|Detail from Rembrandt's The Blinding of Samson|
I think that when it came to Handel's Samson, the Handel and Haydn Society simply knew it had to hire some serious vocal muscle.
How else to explain the stunning line-up that led this oft-overlooked oratorio, which played to a thrilled crowd at Symphony last weekend? For as Hub Review readers know (by now only too well), my persistent complaint against this local leader in period performance has been the variability of its soloists. The H&H chorus (as led by artistic director Harry Christophers) is always a wonder, and the orchestra is usually superb; it's the hired hands who sometimes aren 't up to the home team's standard.
This time, however, everything locked into place - with tenor Joshua Ellicott's forceful performance shining like the brightest of ornaments on the hood of a gleaming, well-oiled machine. Ellicott didn't just fill Symphony Hall with his incandescent, seemingly effortless sound; he also broke many a hardened heart with his compelling take on this tortured text.
|Milton before his blindness.|
For Samson is drawn (by way of librettist Newburgh Hamilton) from Milton's tragedy Samson Agonistes, the poet's last major work, and one that behind a severe rhetorical screen all but throbs with personal pathos. For Milton himself was as blind as Samson by the time of its composition - and like his hero, no doubt felt he had been cast down among the Philistines. An outspoken republican during the English Civil War, the author was forced into hiding upon the Restoration, and for a time his writings were publicly burnt - indeed, he was only saved from imprisonment by influential friends (Andrew Marvell, a former protégé, among them). No doubt Milton felt, as he cowered in the grim new British landscape, that he and his nation were both "eyeless in Gaza," as his Samson famously puts it.
Music aficionados know, of course, that Handel, too, would eventually lose his sight - so there's an intense poignancy to the greatest arias in Samson, which confront the hero's blindness with devastating honesty. But Milton also shapes and personalizes the biblical material (from the Book of Judges) in other ways; indeed, his own checkered marital career (the first of his three wives fled her stern husband after only a month) no doubt colored his depiction of Delilah (here Dalila) - who is rendered as a repentant wife rather than lover (hmmm), but is spurned anyway, as her attractiveness, like that of all women, is clearly a spiritual snare (H&H saw fit to trim the most sexist moments in the script, and I don't think anyone missed them).
That aside, Milton had it in mind to create in Samson Agonistes a Christian extension of the work of Aeschylus and Sophocles - and Newburgh's libretto, despite a few alterations, largely honors that intent. Indeed, in a way, given that music suffused Attic drama in a manner that we can never quite understand, Handel's oratorio may count as the closest thing to latter-day Greek tragedy that we have.

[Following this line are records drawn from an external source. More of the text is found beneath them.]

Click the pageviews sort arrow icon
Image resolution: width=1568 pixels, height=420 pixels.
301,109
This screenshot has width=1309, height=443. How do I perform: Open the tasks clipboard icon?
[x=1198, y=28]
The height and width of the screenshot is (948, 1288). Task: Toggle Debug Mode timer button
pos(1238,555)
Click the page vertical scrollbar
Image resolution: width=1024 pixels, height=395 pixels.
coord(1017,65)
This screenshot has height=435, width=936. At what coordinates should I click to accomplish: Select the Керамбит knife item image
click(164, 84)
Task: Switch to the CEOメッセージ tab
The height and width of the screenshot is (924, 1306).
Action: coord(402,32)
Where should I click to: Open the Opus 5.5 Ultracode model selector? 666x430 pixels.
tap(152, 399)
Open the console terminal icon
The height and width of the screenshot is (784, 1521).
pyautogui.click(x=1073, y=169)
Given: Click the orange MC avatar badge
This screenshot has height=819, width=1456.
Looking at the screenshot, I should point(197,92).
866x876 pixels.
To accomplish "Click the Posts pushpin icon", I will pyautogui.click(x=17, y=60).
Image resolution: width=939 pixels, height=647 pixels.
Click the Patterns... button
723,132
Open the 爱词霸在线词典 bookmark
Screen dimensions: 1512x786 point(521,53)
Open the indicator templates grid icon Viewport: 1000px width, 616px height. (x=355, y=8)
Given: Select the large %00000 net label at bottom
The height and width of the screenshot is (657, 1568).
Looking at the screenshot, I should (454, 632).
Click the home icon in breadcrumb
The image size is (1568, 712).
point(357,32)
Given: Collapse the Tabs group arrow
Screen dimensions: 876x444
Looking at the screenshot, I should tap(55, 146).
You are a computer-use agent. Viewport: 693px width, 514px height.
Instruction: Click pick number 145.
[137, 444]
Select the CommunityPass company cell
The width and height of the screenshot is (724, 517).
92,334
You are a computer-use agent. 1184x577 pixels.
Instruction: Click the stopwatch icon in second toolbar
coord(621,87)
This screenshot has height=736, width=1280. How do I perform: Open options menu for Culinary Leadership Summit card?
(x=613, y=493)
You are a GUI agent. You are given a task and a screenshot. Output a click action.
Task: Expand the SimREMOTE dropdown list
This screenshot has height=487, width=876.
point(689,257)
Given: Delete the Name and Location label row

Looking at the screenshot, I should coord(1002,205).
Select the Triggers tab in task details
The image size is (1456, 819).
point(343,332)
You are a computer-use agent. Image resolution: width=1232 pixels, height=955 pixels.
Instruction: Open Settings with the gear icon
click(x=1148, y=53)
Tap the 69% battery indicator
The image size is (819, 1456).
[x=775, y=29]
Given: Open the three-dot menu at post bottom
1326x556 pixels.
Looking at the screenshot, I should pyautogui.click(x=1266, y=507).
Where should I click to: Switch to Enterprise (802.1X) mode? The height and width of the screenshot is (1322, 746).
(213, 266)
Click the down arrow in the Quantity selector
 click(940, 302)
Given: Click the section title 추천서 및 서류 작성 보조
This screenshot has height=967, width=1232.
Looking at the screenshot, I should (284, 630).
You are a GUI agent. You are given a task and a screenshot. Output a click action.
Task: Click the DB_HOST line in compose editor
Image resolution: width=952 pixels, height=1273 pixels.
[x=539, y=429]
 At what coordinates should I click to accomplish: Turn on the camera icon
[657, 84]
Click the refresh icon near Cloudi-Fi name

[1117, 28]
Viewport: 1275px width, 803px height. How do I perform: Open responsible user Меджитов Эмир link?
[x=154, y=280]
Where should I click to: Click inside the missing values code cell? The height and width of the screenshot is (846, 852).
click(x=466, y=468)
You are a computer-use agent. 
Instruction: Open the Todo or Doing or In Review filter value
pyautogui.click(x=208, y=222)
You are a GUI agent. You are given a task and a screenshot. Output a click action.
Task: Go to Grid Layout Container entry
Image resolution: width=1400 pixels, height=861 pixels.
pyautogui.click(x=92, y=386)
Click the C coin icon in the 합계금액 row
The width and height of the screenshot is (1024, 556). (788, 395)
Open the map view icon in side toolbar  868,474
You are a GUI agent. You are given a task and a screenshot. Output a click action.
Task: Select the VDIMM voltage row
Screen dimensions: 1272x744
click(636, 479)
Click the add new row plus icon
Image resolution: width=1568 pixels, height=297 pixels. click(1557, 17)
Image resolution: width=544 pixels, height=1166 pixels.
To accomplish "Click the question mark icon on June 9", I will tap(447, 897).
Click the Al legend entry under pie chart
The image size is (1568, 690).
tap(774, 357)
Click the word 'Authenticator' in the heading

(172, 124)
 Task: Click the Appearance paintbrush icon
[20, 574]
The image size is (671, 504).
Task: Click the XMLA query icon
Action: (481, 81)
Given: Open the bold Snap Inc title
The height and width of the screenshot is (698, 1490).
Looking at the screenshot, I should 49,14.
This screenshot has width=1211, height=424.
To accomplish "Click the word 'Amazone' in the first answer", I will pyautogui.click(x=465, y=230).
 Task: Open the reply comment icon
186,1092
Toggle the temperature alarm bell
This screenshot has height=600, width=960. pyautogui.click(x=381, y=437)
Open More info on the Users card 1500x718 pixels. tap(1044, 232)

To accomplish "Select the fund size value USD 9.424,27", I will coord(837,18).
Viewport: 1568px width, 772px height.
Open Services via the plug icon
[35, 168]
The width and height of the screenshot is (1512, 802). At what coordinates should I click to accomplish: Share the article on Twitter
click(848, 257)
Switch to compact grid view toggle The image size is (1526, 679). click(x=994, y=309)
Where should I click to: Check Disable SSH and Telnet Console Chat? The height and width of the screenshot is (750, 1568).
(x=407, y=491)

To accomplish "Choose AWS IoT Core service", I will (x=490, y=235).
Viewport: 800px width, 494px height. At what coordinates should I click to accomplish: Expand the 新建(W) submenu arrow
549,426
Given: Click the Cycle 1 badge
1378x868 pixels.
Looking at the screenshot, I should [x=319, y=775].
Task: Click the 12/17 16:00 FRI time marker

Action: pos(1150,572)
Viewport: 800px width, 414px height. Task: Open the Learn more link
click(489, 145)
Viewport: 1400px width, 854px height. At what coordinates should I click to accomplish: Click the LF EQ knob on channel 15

He was supported at every step, however, by a strikingly talented cast. The sparkling Joélle Harvey easily held her own against Samson's attacks as the still-loving Dalila (even if she was eventually driven to frustrated pique by her husband's abuse), while bass-baritone Matthew Brook balanced the hero's fury with a mournful dignity as Manoah, his aging father. Meanwhile rising star Dashon Burton, a newcomer to H&H, brought a resonant authority to the role of the Philistine Harapha (Milton's invention, to serve as a dramatic foil for Samson - and here a wonderful vocal foil for Ellicott). Likewise mezzo Catherine Wyn-Rogers, though perhaps not as compellingly varied as the other soloists, colored the narrative role of Micah with a rich, autumnal tint. All told, this was the strongest group of soloists I've ever seen H&H field. And needless to say, the chorus did itself proud under Christophers' sensitive direction, as did the singers plucked from it for supporting roles: Stefan Reed made clean, pointed work of the Messenger, while soprano Sonja DuToit Tengblad (who recently made a splash over at Boston Baroque) sang down the sparkling brass in the work's best-known aria, "Let the bright seraphim."
Which leads me (if you'll pardon a rather mixed archaic metaphor) to the Achilles' heel of the mighty Samson - the small number of vocal show-stoppers across its substantial length, and the echoes of earlier works that drift through it. The resources of this cast, however, often compensated for that; and Handel himself supports the action with some of his most inventive orchestrations: the collapse of the temple (which happens "offstage") is brilliantly evoked through slashing strokes among the strings, while the "Dead March" that accompanies Samson's fallen body is among the composer's most memorable (indeed, you could argue he largely "remembered" it from his own Saul). The text goes on after this natural close to a few needless exultations; but despite these concluding cries of triumph, it leaves you with a remarkable sense of depth, gravity, and loss. A sobering occasion Samson definitely was - though also indisputably a triumph.